Porém, um ponto importante deve ser considerado: caso o serviço esteja degradado, mas não completamente indisponível, é mais indicado retornar um status 200 e alarmar a degradação em algum outro canal. Caso o serviço retorne um status 5xx, o balanceador ou orquestrador de containers entenderá o nó em questão como indisponível e cortará integralmente a comunicação com o mesmo. Isto trará um dano maior do que a degradação parcial da aplicação.

Matriz de Resiliência

Um mapeamento que consideramos muito importante é o das dependências das aplicações, que podem ser serviços de infraestrutura ou outras aplicações. Este modelo passou a ser conhecido por nós após um material compartilhado pelo time de Engenharia do Shopify. Depois de algum tempo passamos a adotar no monitoramento e documentação das aplicações e ambientes que suportamos.
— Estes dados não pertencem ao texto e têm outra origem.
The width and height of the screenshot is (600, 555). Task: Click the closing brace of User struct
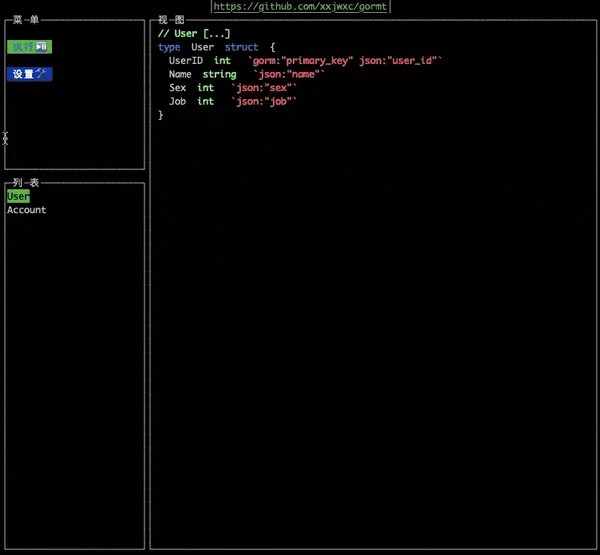[x=161, y=115]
Neste exemplo, temos 6 aplicações, cada uma com sua respectiva coluna. As linhas representam os serviços de infraestrutura e algumas aplicações que são dependências para outras. Marcamos as células com uma das 3 opções:

  • Disponível: quando a aplicação daquela coluna não sofre impactos caso o serviço da linha em questão estiver indisponível
  • Degradado: quando a aplicação daquela coluna sofre uma degração quando o serviço da linha em questão estiver indisponível, mas a aplicação ainda preserva parte de sua funcionalidade
  • Indisponível: quando a aplicação em questão não tolera falhas no serviço e fica indisponível caso este também esteja

Fazendo este mapeamento, passamos a ter uma visão clara de quais são as dependências de cada aplicação e para cada célula marcada como “Indisponível”, passamos a ter condições de refletir sobre como fazer a aplicação em questão degradar em vez de ficar totalmente indisponível.
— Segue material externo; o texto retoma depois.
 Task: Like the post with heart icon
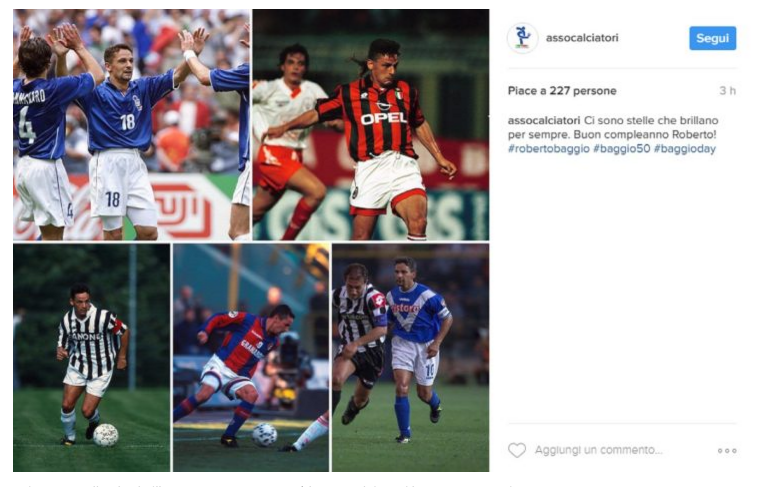[x=517, y=450]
Discussões sobre tolerância a falhas são muito importantes para tornar aplicações mais robustas e disponíveis, pois mesmo os componentes mais resilientes terão incidentes algumas vezes por ano.

Template da Matriz de Resiliência: 

https://docs.google.com/spreadsheets/d/1fphAwEzdbwtecZ3YxAKGYnCzYKGOxB7g5rTMWVNdaF0/edit#gid=0

Melhorando nossos Health-Checks

Tendo a visão das dependências de cada aplicação, temos condições de propor um refinamento aos nossos Health-Checks: validar o bom funcionamento de cada uma de suas dependências. Neste caso, não queremos saber somente se a dependência em si está saudável. Queremos garantir que nossa aplicação está conseguindo utilizá-la para suas necessidades.

Neste contexto, a implementação do Health-Check da aplicação deveria tentar validar com alguma operação simples que o uso de cada dependência está ocorrendo conforme esperado. Fazendo isto, sugerimos o retorno de um payload JSON simples, semelhante ao seguinte:

{
    “mysql” : “OK”,
    “redis” : “NOK”,
    “appXPTO” : “OK”
}

Temos múltiplos atributos com chave e valor, representando cada dependência e o valor OK ou NOK para descrever se a aplicação está conseguindo usá-la com sucesso ou não. Com isso, uma simples requisição GET feita pelo monitoramento já trará uma ótima visão sobre a saúde da aplicação e sobre a provável origem caso tenhamos um incidente.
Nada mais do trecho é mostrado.